If you can look past the visual anachronisms that pepper the production (were there really storefront coffee and gelato emporiums in the 1920s?), "Spirits of St. Paul" is a pretty spiffy little homegrown production. Set in the Saintly City's gangster era, the film is a living history lesson about police chief John O'Connor's friendly understanding with visiting hoodlums. So long as they didn't disturb the peace inside the city limits, crimes committed elsewhere were none of his concern. The script and acting are solid, with the personality conflicts among gang members and authorities neatly sketched. The kidnapping of beer baron William Hamm begins in a modest home that might have belonged to one of his brewmeisters, but not the boss of the company, yet the film has a "let's put on a show" pluck that makes you overlook such stumbles. The father-and-son team of Brian and Gary Crask co-wrote, coproduced, codirected and handled every technical aspect of the production. Job well done.

  • ★★ 1/2 OUT OF FOUR STARS
  • Unrated; brief violence and language.
  • Where: St. Anthony Main, Fri-Sun.

FOOTNOTE

The tart Israeli comedy "Footnote" plays like "A Serious Man," Tel Aviv style. Eliezer and Uriel Shkolnik (Shlomo Bar-Aba and Lior Ashkenazi) are father and son, eminent Talmudic scholars, and participants in a fraught professional and emotional rivalry.

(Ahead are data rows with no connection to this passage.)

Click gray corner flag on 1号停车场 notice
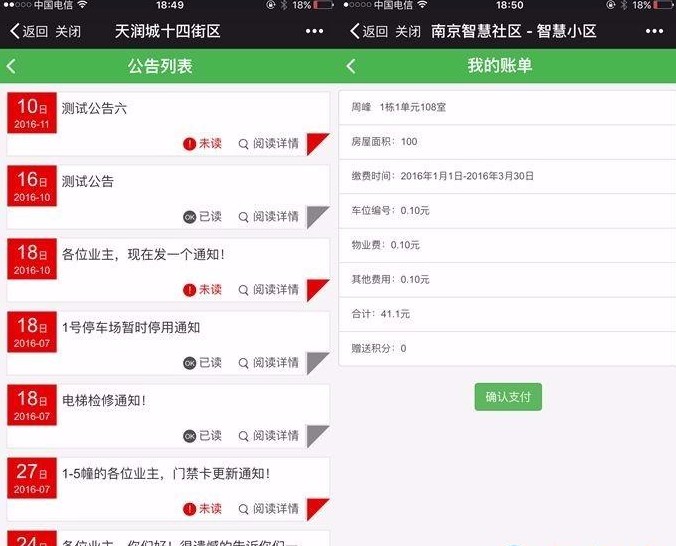This screenshot has height=546, width=676. coord(320,362)
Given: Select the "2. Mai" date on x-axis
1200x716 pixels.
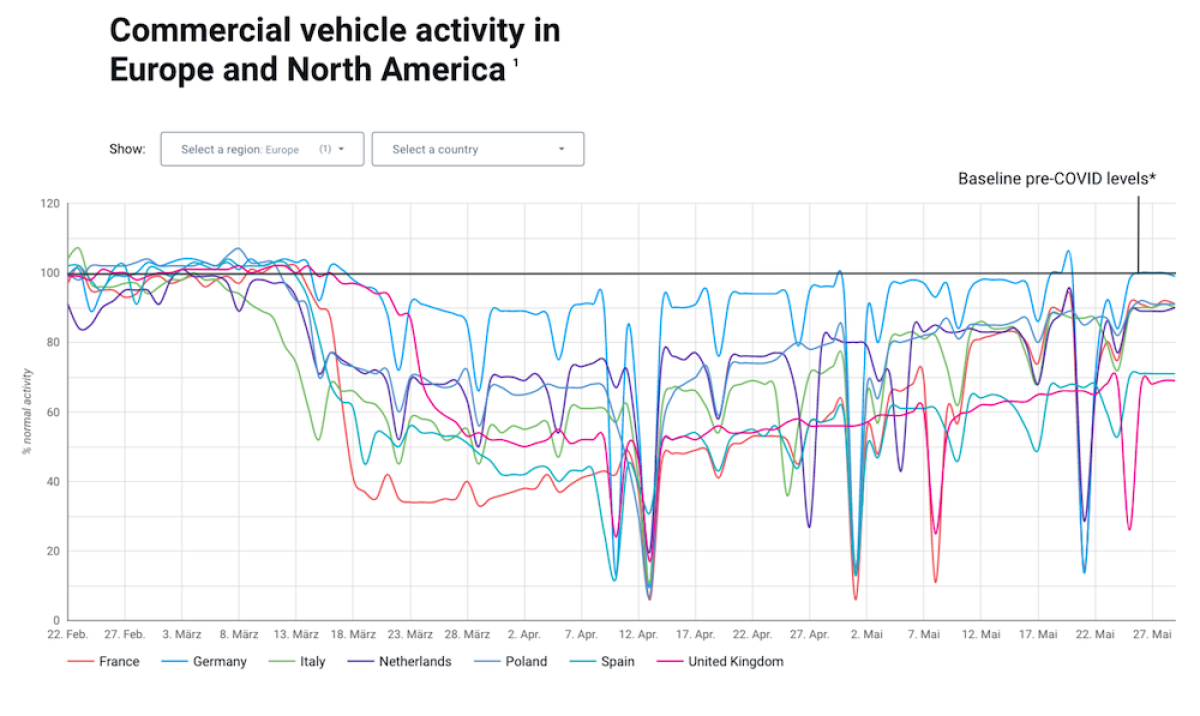Looking at the screenshot, I should pos(866,634).
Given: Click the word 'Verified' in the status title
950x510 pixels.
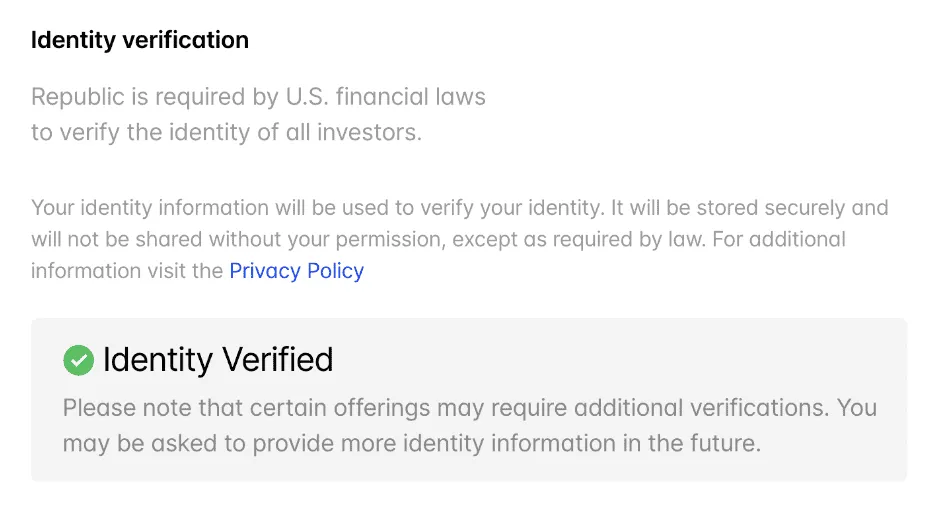Looking at the screenshot, I should (x=278, y=360).
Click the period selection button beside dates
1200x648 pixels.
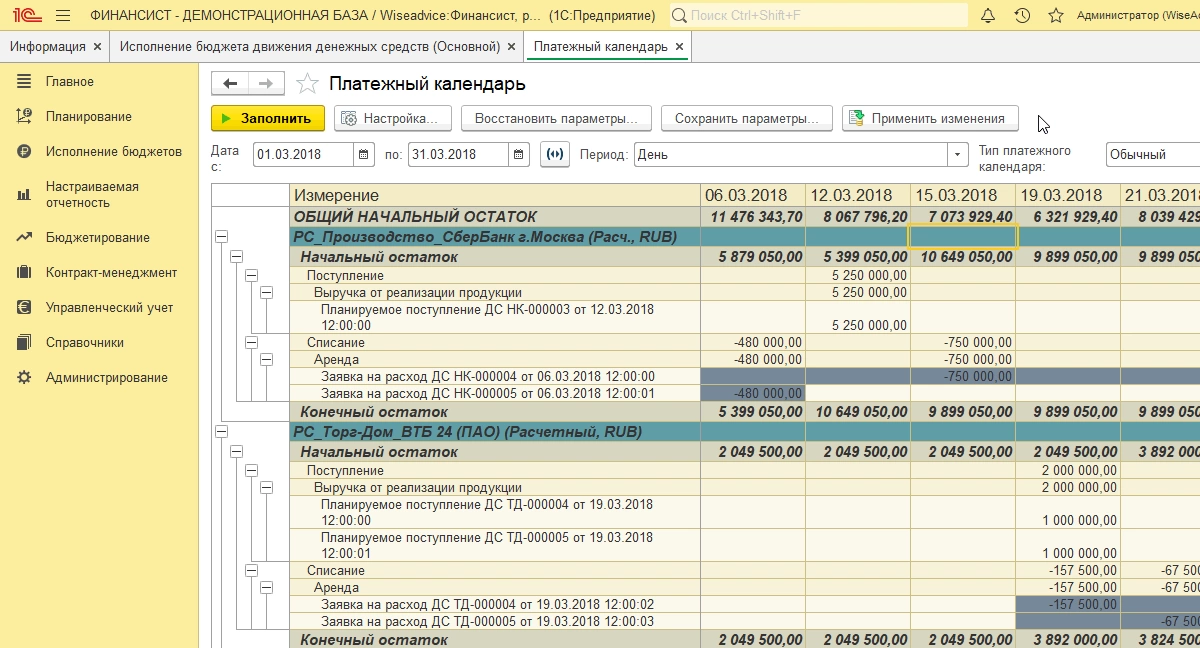555,155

When the crabby, conservative father is mistakenly informed that he is about to receive an academic prize actually intended for his son, the stage is set for a crisis. The humor here is bone dry, a steady accumulation of grievances and passive-aggressive revenge strategies. Bar-Aba's elder Shkolnik is as tense as a clenched fist, ostentatiously humble yet envious of the acclaim that comes all too easily to his more progressive and personable son.

The family dynamics play out in the next generation, too, with Ashkenazi furiously informing his own child that he hopes "you'll suffer so I can gloat." The film darkens throughout, its sprightly musical score falling away and the situation curdling into bitterness without catharsis.

  • ★★ OUT OF FOUR STARS
  • Rated: PG for thematic elements, brief nudity, language and smoking. In subtitled Hebrew.